The feasibility of adjuvant radiotherapy in SBA was shown in a retrospective study of 24 patients that underwent surgery for duodenal cancer by CDP. Patients treated with adjuvant chemo-radiotherapy tended to have better locoregional relapse-free survival than their counterparts (p = 0.07). No patient experienced grade 3 or higher toxicity during irradiation (Kim, 2012) [49]. Other studies have failed to demonstrate the survival benefits of chemo-radiotherapy versus surgery alone (Bakaeen, 2000; Kelsey, 2007; Poultsides, 2012) [20][28][50]. In fact, a previous study reported equivalent 5-year survival rates (47% vs. 48%) in patients treated with adjuvant chemo-radiotherapy and those treated with surgery alone, despite a higher rate of positive lymph nodes in patients treated with the former method than in those treated with the latter method (Poultsides, 2012) [50]. In a separate study, patients that received preoperative or postoperative chemo-radiotherapy had overall survival rates comparable to those of patients treated with surgery alone; however, pathological outcomes in the chemo-radiotherapy groups were less favorable than those in other groups (Kelsey, 2007) [20] (Table 2).

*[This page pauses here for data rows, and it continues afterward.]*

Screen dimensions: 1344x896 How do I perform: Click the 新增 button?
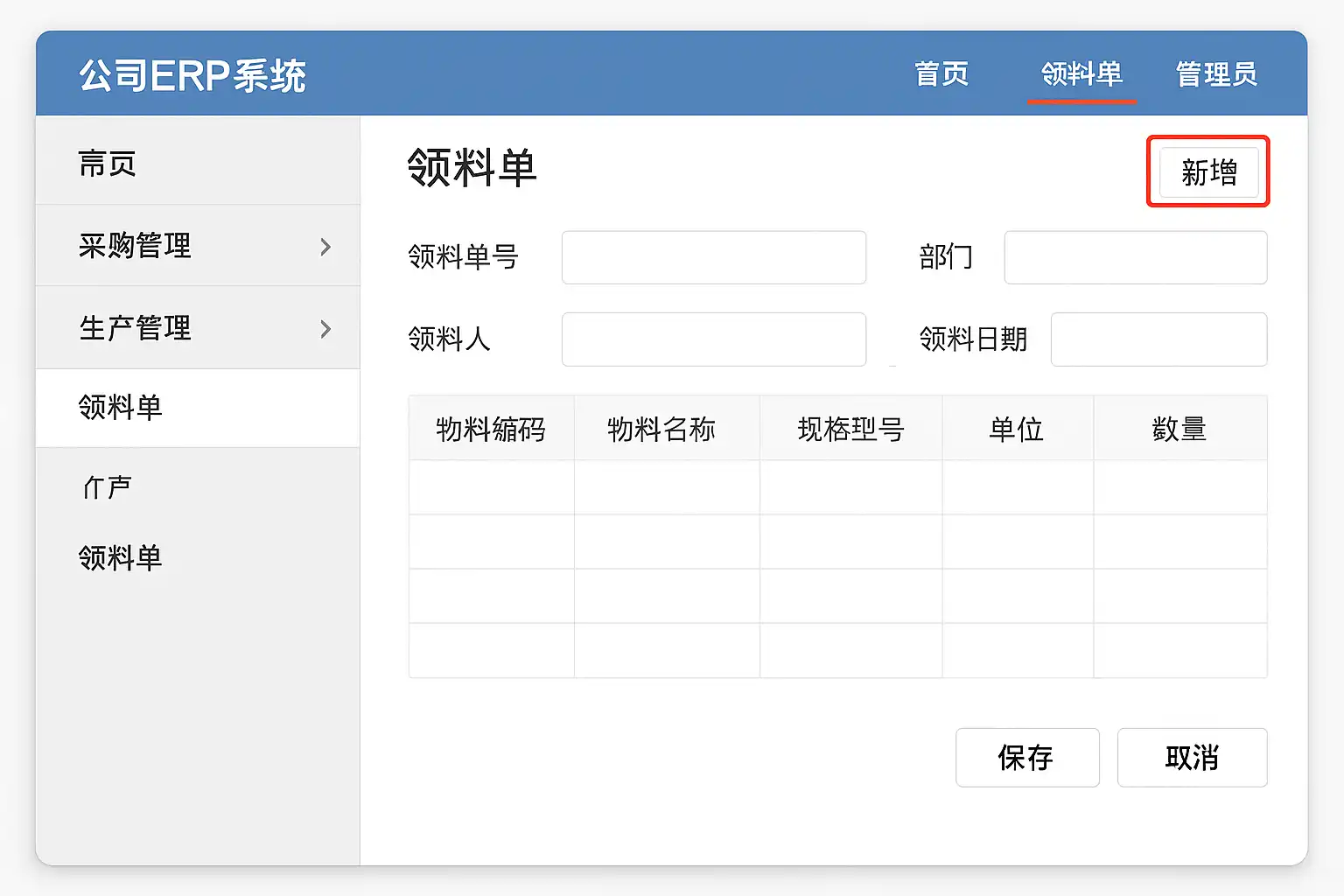point(1208,172)
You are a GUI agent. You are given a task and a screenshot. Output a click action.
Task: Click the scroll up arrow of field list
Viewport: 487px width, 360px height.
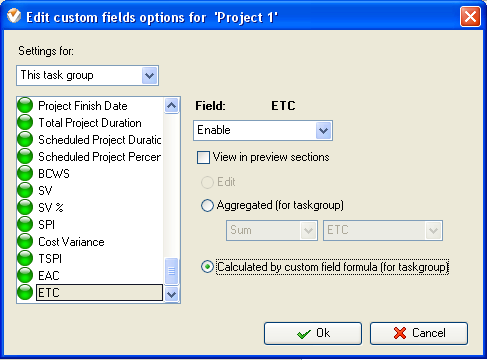pyautogui.click(x=171, y=106)
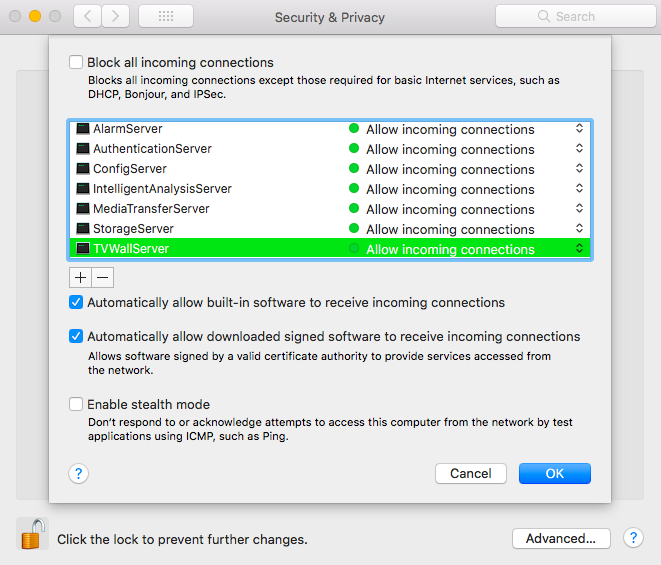Select the MediaTransferServer row in list
This screenshot has width=661, height=565.
(x=151, y=209)
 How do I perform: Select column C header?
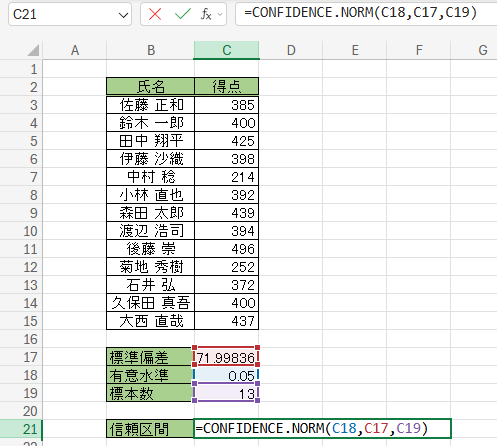(x=227, y=50)
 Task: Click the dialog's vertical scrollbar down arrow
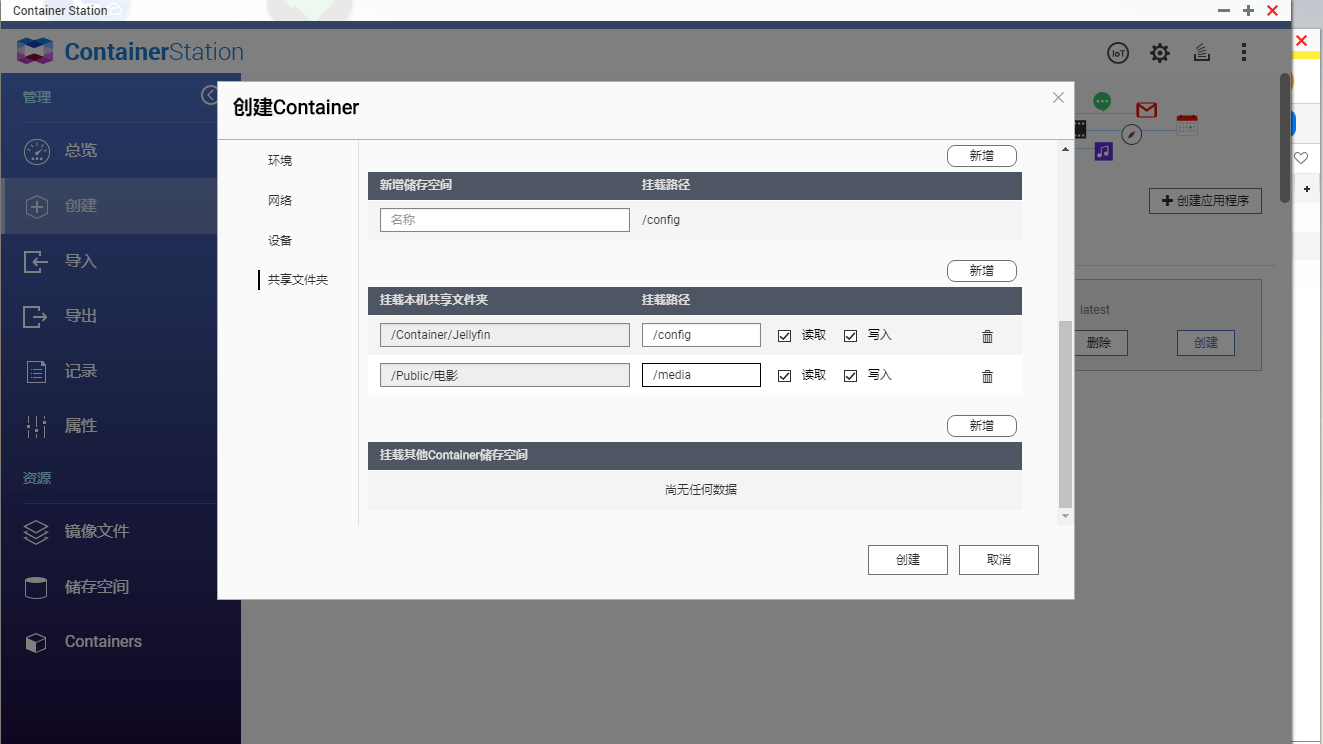point(1065,516)
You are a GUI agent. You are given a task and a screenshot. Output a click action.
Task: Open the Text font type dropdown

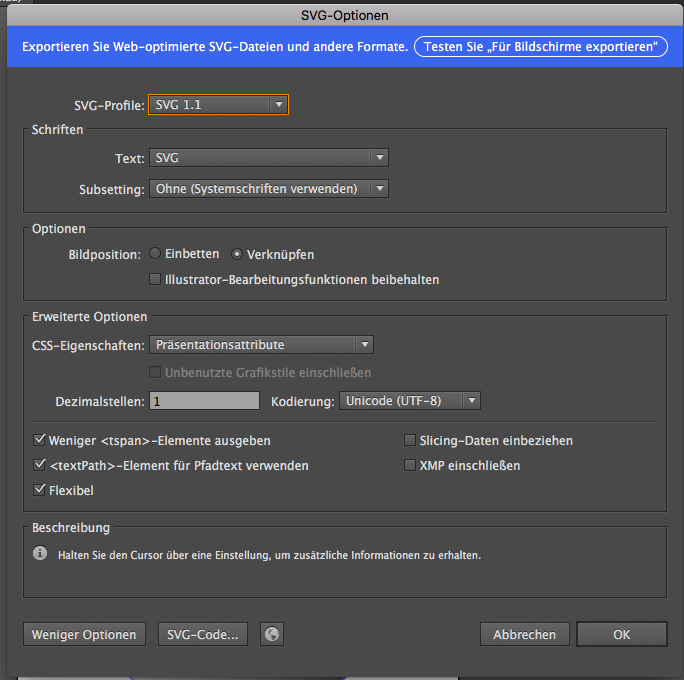click(268, 158)
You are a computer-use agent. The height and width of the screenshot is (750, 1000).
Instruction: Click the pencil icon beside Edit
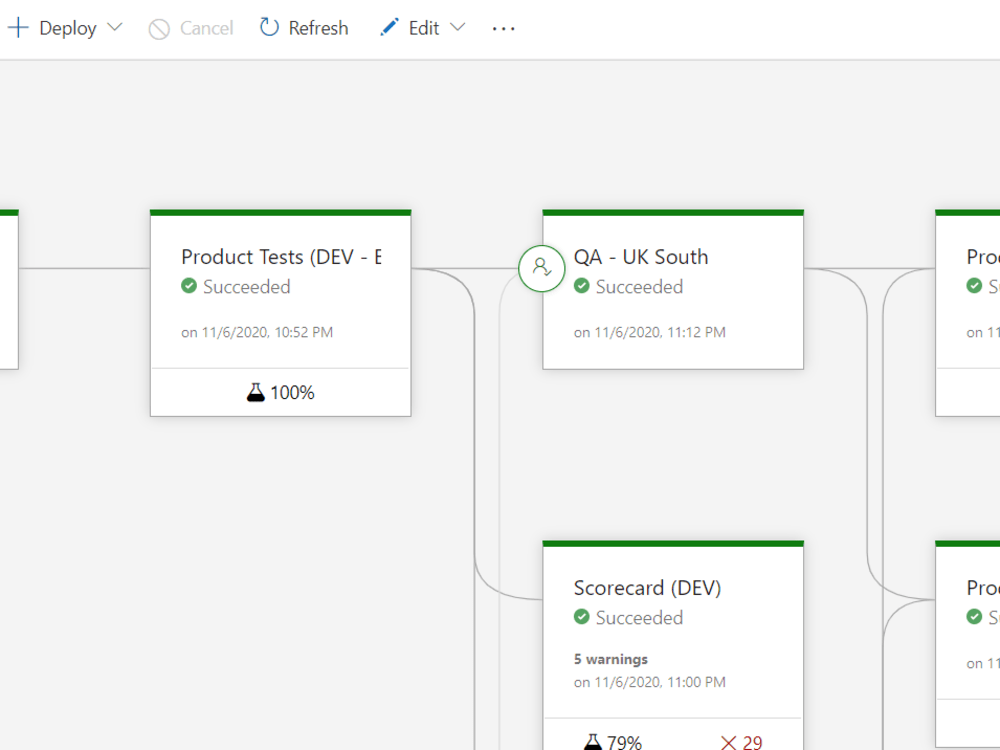[x=389, y=27]
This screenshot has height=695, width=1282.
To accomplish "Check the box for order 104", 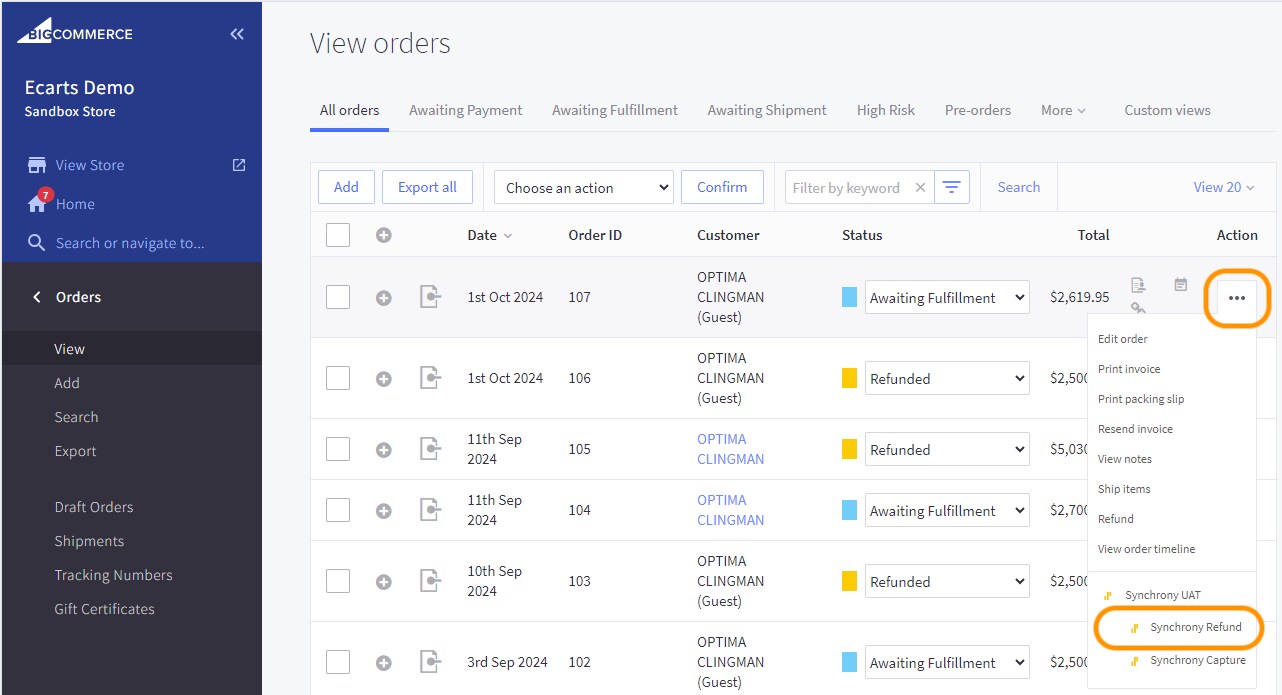I will (x=338, y=510).
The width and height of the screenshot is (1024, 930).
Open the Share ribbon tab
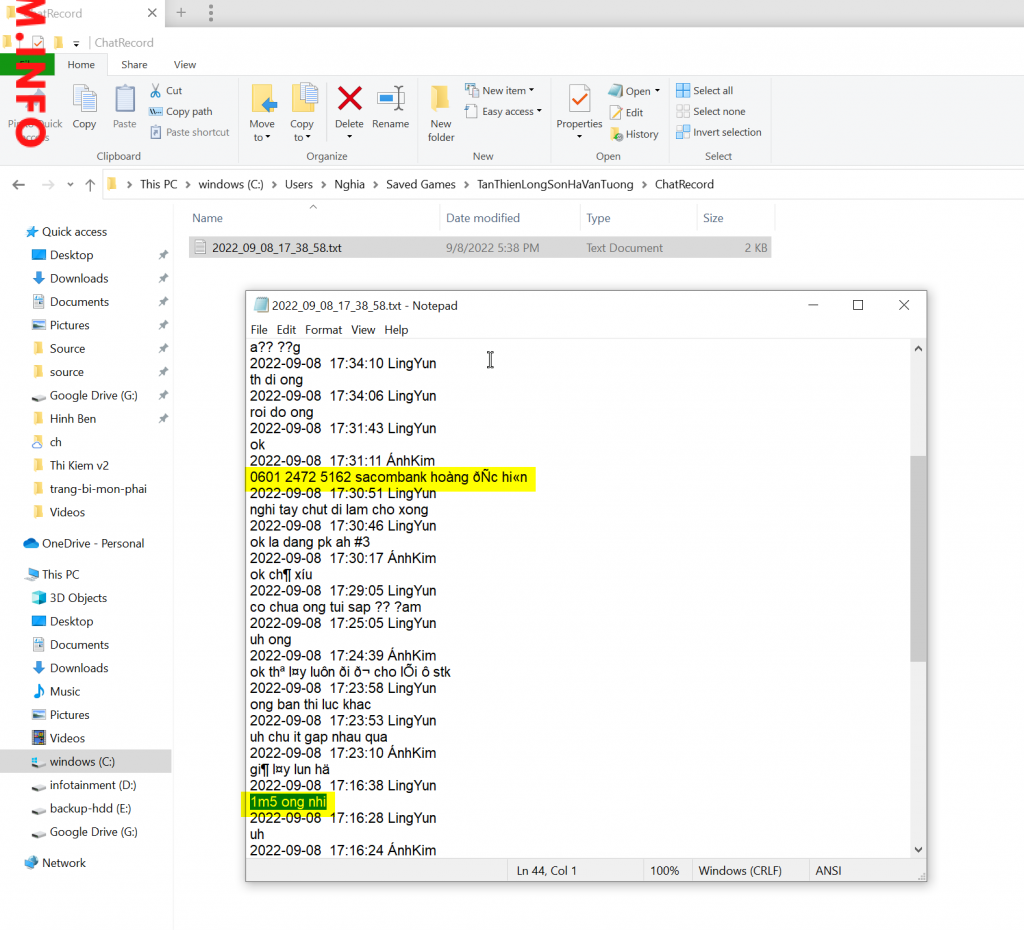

Table 2. Efficacy of adjuvant radio+/-chemotherapy versus surgery alone on disease-free survival and overall survival in small bowel cancer.
CT: chemotherapy; DFS: disease-free survival; OS: overall survival; CRT: chemoradiotherapy; DFS: disease-free survical; OS: overall survival; NS: not specified; surg: surgery.
In a larger study based on the National Cancer Database, outcomes associated with adjuvant chemo-radiotherapy were compared with those associated with adjuvant chemotherapy (n = 1028), revealing comparable survival rates in matched analysis, even in the case of pejorative histoprognostic criteria (Eckert, 2017) [48]. Furthermore, a meta-analysis of studies on adjuvant chemo(radio)therapy did not show any survival effects after adjustment for lymph node status (Meijer, 2018) [25].